EXERCISE: Arrange the data from the line with "This screenshot has width=1316, height=388." to the line with "This screenshot has height=479, width=1082.", both included, as a Markdown table with the columns Row and Line, skipping blank lines.

INPUT RECORDS:
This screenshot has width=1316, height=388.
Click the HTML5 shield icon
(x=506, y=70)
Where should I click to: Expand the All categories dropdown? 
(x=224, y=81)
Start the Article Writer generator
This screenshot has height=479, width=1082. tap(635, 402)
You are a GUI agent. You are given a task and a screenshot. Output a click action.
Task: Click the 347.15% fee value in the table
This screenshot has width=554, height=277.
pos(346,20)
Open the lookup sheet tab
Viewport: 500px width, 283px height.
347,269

--

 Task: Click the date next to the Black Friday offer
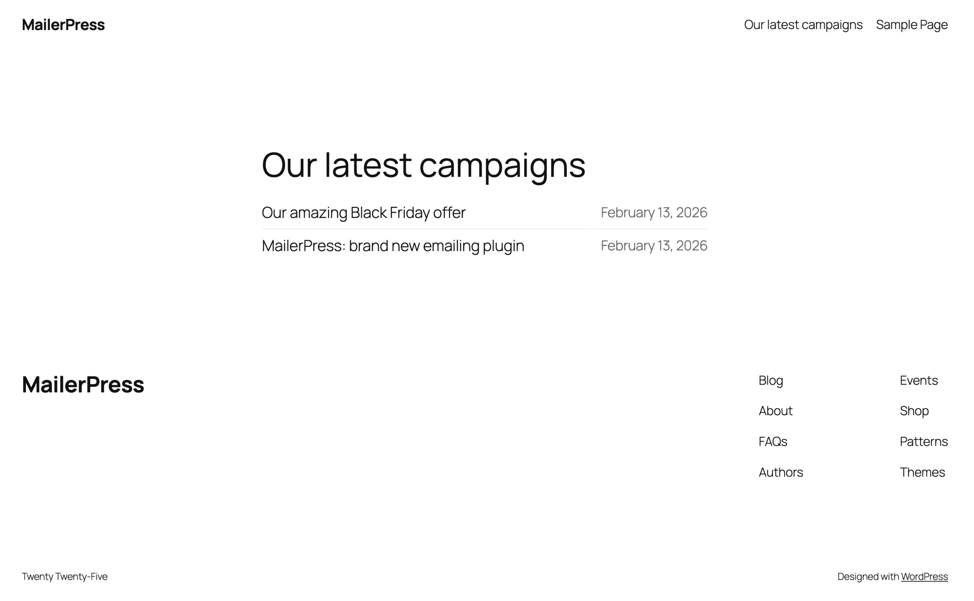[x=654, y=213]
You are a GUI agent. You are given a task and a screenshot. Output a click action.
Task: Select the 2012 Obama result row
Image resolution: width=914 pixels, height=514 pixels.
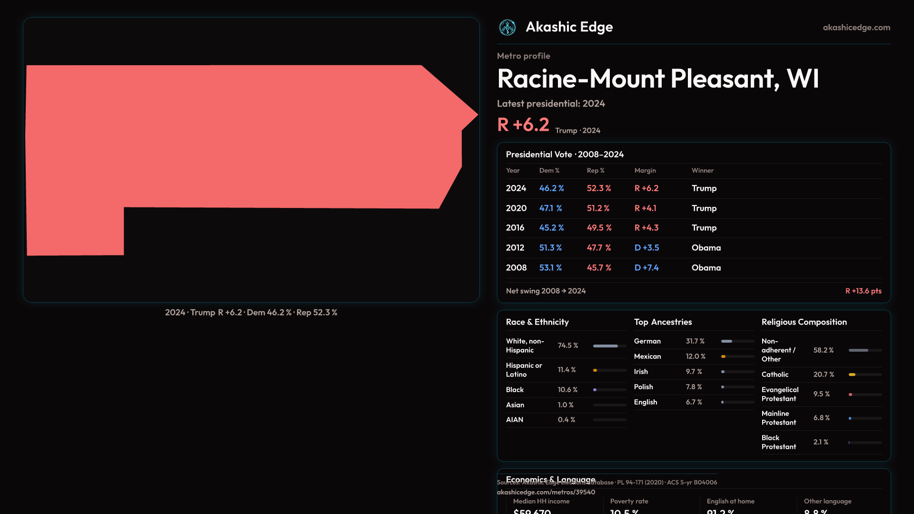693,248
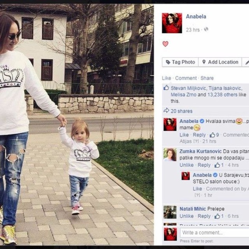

SOLVED PROBLEM:
| Row | Line |
|---|---|
| 1 | This screenshot has width=1316, height=388. |
| 2 | Click the HTML5 shield icon |
| 3 | (x=506, y=70) |
| 4 | Where should I click to: Expand the All categories dropdown?  |
| 5 | (x=224, y=81) |
| 6 | Start the Article Writer generator |
| 7 | This screenshot has height=479, width=1082. tap(635, 402) |